Ho divorato la riflessione di Eugenio Scalfari sui mali antichi che insidiano l’Italia, primo tra tutti la rabbia. Un malessere subdolo che si è insinuato nelle viscere nel nostro Paese, permeando gli animi di ciascuno, a diversi livelli e innescando una lotta fratricida che nell’esempio più immediato e attuale è rappresentato dall diverse ragioni che convivono a Taranto: quella dei 18mila lavoratori dell’Ilva (30mila se si considera l’indotto) a rischio di perdere il lavoro e quella dei 186 mila abitanti, tutti quanti, bambini e neonati compresi. Una riflessione che il fondatore di Repubblica riprende dall’attore Riondino, attivo nella protesta tarantina; una riflessione che però lascia tutti noi in una strana epoché, sospesi e incapaci di giudicare a chi tributare la vera ragione. Consapevoli delle ragioni di tutti e che tutti hanno la loro ragione. Un discorso che ovviamente si estende sia ai lavoratori dell’Alcoa che a quelli della Carbosulcis.

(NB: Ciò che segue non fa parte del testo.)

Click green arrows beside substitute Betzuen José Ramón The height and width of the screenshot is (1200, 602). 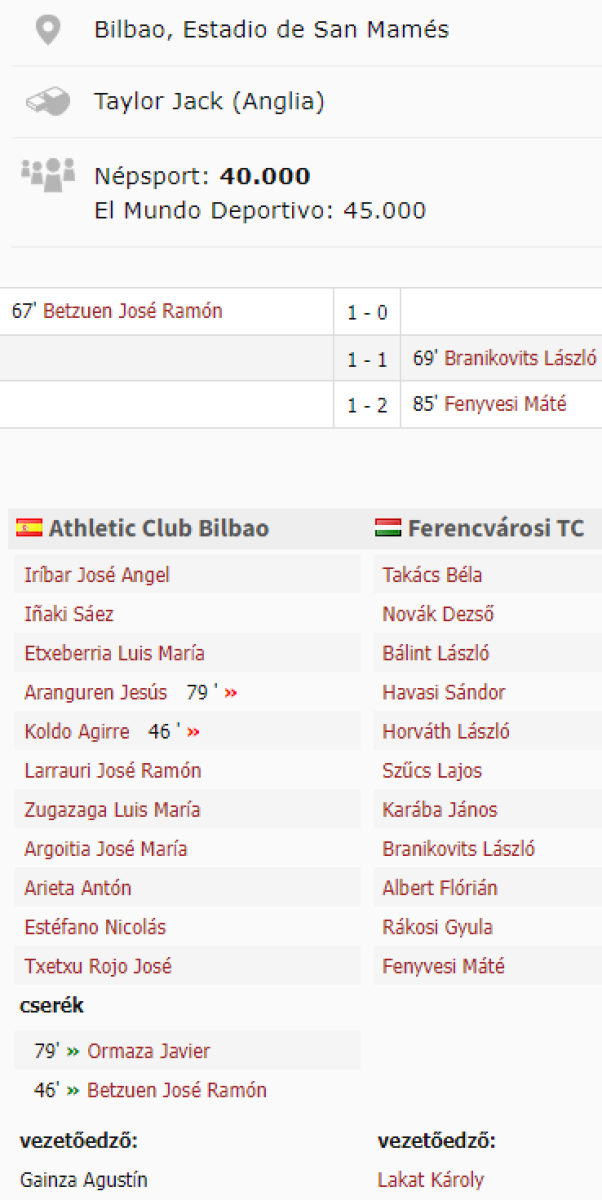pyautogui.click(x=73, y=1090)
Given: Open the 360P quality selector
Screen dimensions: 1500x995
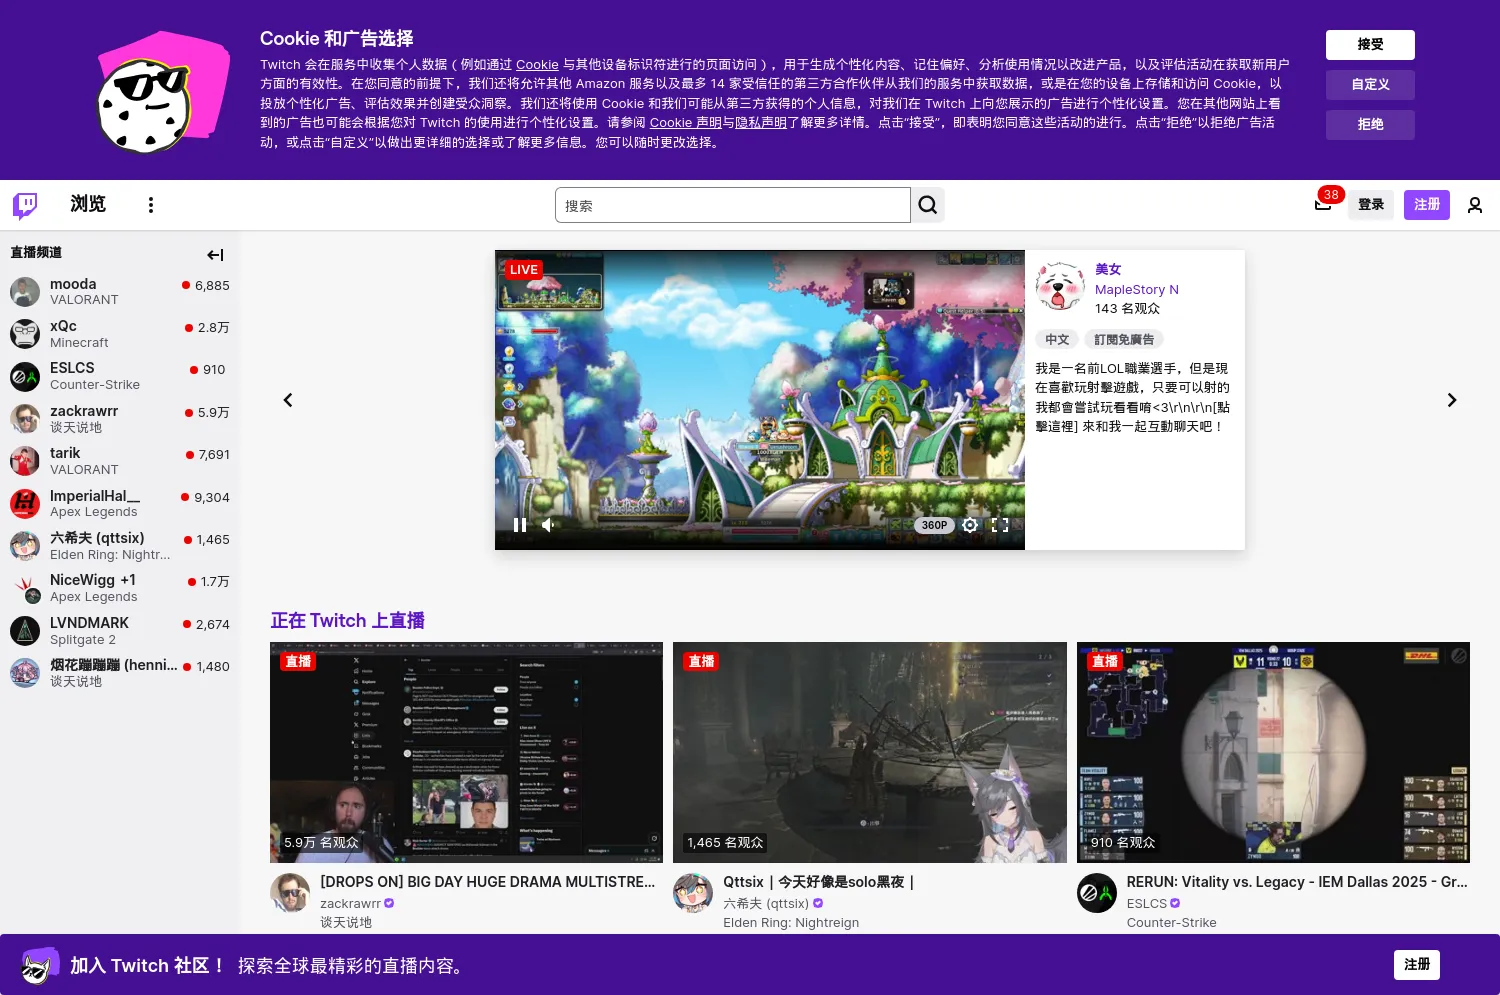Looking at the screenshot, I should tap(934, 524).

Eppure nella rabbia su cui ci fa riflettere Scalfari, annoverata tra i mali antichi che ci affliggono, io tristemente avverto un odere di novità. Moderna. Nel senso che è figlia di questi tempi in cui si coltivano ritmi frenetici e affannosi per cercare di conquistare gli agi di una vita che costa. Di un benessere che costa. E che non vale il tempo che gli viene dedicato. E così si incappa in persone dal doppio cellulare o in confessioni di prestiti avviati per fare vacanze da sogno. Un paese di naufraghi arrabbiati che galleggiano su materassini bucati nel tentativo di arrivare prima di altri a toccare terra sull’isola che non si vede perché non c’è.

E quindi si corre, non ci si dedica tempo, si cerca di superare. E poi ci si arrabbia contro chi è arrivato prima o, ancor peggio, nei confronti di chi è stato messo dalla vita o dai propri meriti, nelle condizioni di avere di più. E questo, a parer mio, è tanto più vero quanto più – come ci dicono i dati pubblicati ieri dai giornali – si amplifica la forbice tra chi sta bene e chi sta male.
Ma a convivere con la rabbia e con la negatività si corre ben più di un rischio. Anzitutto che il Paese venga fiaccato nella sua positiva creatività (“Che cosa lo faccio a fare?” “A che cosa serve?”) e poi, ancor peggio, si profila la diminuzione di senso etico, cardine di ogni Stato civile. Per cui aumenta quell’acredine degli uni contro gli altri che diventa ferocia quando il pane è poco e si è in tanti. Insomma, la lotta è aperta. A sintetizzarlo: mors tua vita mea. Un cannibalismo che via via verrà legittimato. Come lo era in tempo di guerra, il furto dei vivi ai danni dei morti.

Infine. Il rischio maggiore, per come appare a me questa deriva tra collasso economico (destinato a perdurare almeno per un quinquennio), ottusa persistenza di una mancanza di senso dello Stato e presunzione di non voler rinunciare a niente di quel che sì è finora avuto, è un generico impoverimento dei rapporti umani, e – in particolare – della genuina sincerità degli uni verso gli altri. E in un contesto, in un qualsiasi contesto (sociale, relazionale, lavorativo, sportivo), nel momento un cui viene meno la sincerità è venuta meno la base su cui edificare. Cioè, la sostanza.